Victoria Beckham says she first heard about the products when she visited Sturm’s clinic in Dusseldorf, Germany, last week.
The former Spice Girl, who has children Brooklyn, 19, Romeo, 16, and Cruz, 13 and seven-year-old Harper, discovered the product while taking her daughter for a “baby facial” at the clinic.
“Dr Sturm took my blood and created healing factors made by my own cells, which is highly anti-inflammatory and regenerative. I’ll be testing it out this week both morning and night!” the former songstress wrote on her Instagram page.
According to the process, a patient’s own blood cells are used to produce proteins which are supposed to “jump-start” the healing process and help to rejuvenate skin cells.
A patient’s blood is drawn, then spun into a custom-blended cream for each patient, spawning the so-called “Vampire Facial” name.
The basis for the cream is what’s known as platelet-rich plasma (PRP) therapy. It was popularized after NBA star Kobe Bryant flew to Europe in 2013 to undergo the treatment to help heal a torn Achilles tendon. Hence, the treatment became known as the “Kobe Procedure.”
The federal Food and Drug Administration approved the procedure in 2009. Its cosmetic effects went mainstream in fashion circles after Kim Kardashian had a vampire facial on an episode of her short-lived reality series “Kourtney and Kim Take Miami.”
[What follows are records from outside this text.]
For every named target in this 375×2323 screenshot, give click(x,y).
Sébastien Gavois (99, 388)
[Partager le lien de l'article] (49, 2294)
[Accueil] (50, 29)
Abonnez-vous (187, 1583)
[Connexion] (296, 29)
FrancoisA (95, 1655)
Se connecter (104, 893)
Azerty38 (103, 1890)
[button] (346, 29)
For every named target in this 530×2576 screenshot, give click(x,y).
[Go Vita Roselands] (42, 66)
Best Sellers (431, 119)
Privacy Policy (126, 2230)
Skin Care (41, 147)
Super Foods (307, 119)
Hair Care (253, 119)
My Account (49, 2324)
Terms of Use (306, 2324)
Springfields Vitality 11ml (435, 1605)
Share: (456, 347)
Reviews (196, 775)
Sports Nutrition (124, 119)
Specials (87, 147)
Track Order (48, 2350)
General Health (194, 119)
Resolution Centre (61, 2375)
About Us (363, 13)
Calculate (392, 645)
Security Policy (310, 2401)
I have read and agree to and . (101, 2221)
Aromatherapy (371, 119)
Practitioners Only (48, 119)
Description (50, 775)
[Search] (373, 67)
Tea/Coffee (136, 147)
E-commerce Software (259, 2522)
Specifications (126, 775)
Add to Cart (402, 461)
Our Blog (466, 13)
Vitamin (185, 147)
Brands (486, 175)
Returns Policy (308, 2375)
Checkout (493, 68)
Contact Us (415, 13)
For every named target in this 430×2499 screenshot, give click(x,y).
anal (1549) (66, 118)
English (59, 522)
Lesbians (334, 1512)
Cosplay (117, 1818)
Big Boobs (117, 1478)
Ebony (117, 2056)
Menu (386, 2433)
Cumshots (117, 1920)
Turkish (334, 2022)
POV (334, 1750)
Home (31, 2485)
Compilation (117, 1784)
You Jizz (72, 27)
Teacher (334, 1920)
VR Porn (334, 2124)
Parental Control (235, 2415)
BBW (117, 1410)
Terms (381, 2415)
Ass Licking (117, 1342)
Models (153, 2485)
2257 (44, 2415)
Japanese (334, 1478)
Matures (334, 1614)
Models Kate Moss and Rosie Huntington-Whiteley and celebrities such as Angela Bassett and Cher, are known to use the product.
Dr. David L. Cangello, MD, FACS, told Refinery29 last year that he had been using the procedure in his New York City practice for about six months.
“By isolating plasma that is rich in platelets and adding more of these growth factors, wound healing and tissue regeneration is faster, which has benefits that range from healing sports-related injuries to stimulating regeneration of components of the skin for anti-aging purposes,” he said.
But he also acknowledged that there is “a lack of solid scientific evidence to support its usefulness” for skin care.
There is really no known downside to using it on the face, and there is potential that it may have some benefit, he said. “We just don’t know for sure because the proper controlled studies have not been done.”